The shark had been secured by Mr Allen Owston from a fisherman who had caught it in deep water near Yokohama, Japan. Owston brought the specimen to the University of Tokyo placing it in the care of Professor Kakichi Mitsukuri. Mitsukuri took the specimen with him to the United States where he was attending an International Fur Seal Conference and requested Jordan identify and describe it. The specimen, a 1.7m young male became the type specimen of a completely new family of lamnoid sharks, which Jordan named Mitsukurinidae in honour of the Japanese Professor. He gave the shark the species name Mitsukurina owstoni in 1898.
The common name Goblin Shark comes from the name given to the shark by the 19th century Japanese fishermen from Odawara, where the sharks were often caught. The fisherman called them 'tengu-zame' which translates as 'goblin' or 'elfin' shark. Allen Owston reported that the Goblin Sharks were most often caught in spring from a bank (underwater mass) 94.6 m deep, with depths of 540-720 m close by. Females were mostly caught, and it is believed they moved onto the bank to breed. The fishermen caught the sharks in nets, extracted oil from the liver and used the flesh for fertilizer.
In the 105 years since its initial description, less than 50 specimens of Goblin Sharks have been recorded from scattered localities in the Atlantic, Indian and Pacific Oceans, with the majority of captures reported from Japan.

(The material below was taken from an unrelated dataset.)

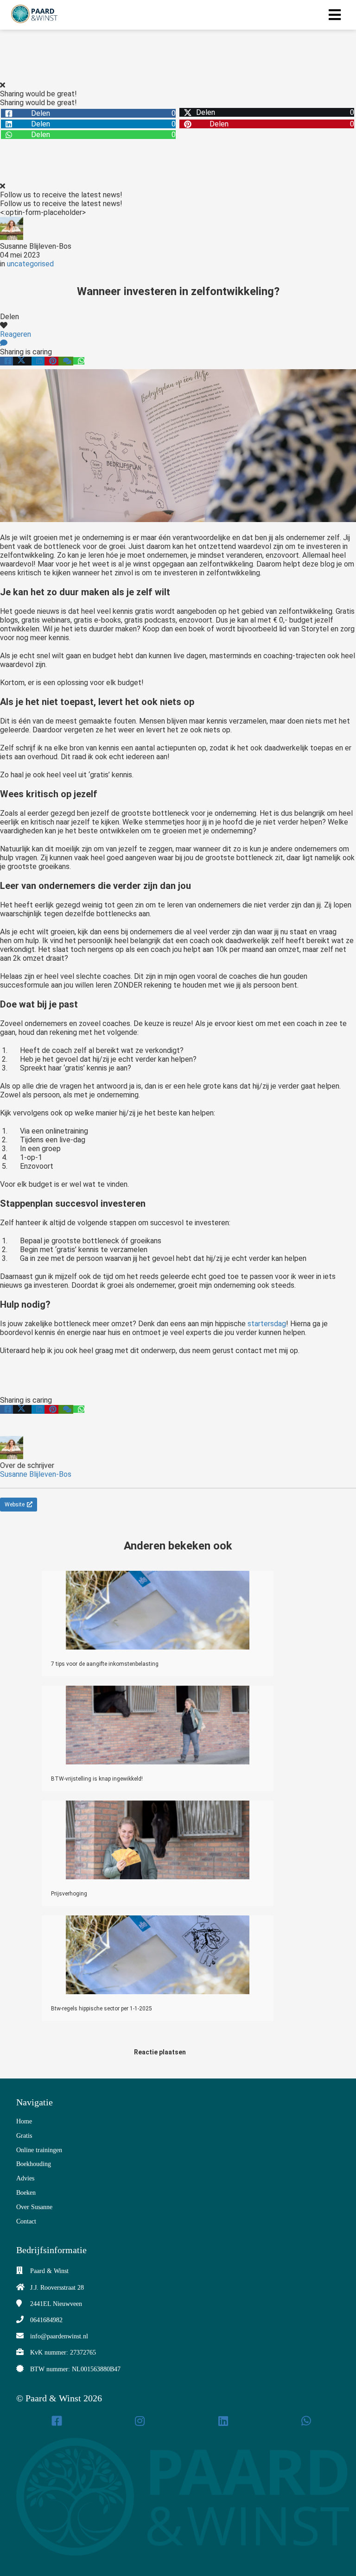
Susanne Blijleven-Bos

The sharks are usually caught in bottom trawls at depths up to 1200 m.
A 3.84 m male was captured off Sydney in 1983. The Fisheries Research Vessel Kapala caught this large specimen in a trawl at a depth of 960 m. The specimen was measured, dissected and cast. The head, tail, fins and claspers (organs used to transfer sperm from the male to the female shark during mating) are now held in the fish collection of the Australian Museum. The Museum also holds three other specimens, the most recent caught off Bermagui, New South Wales, in 2000.
Little is known about the behaviour of the Goblin Shark, however, with 50 or so specimens held in museums around the world, Icthyologists are slowly beginning to understand more about the biology of these unusual animals and their deepsea home.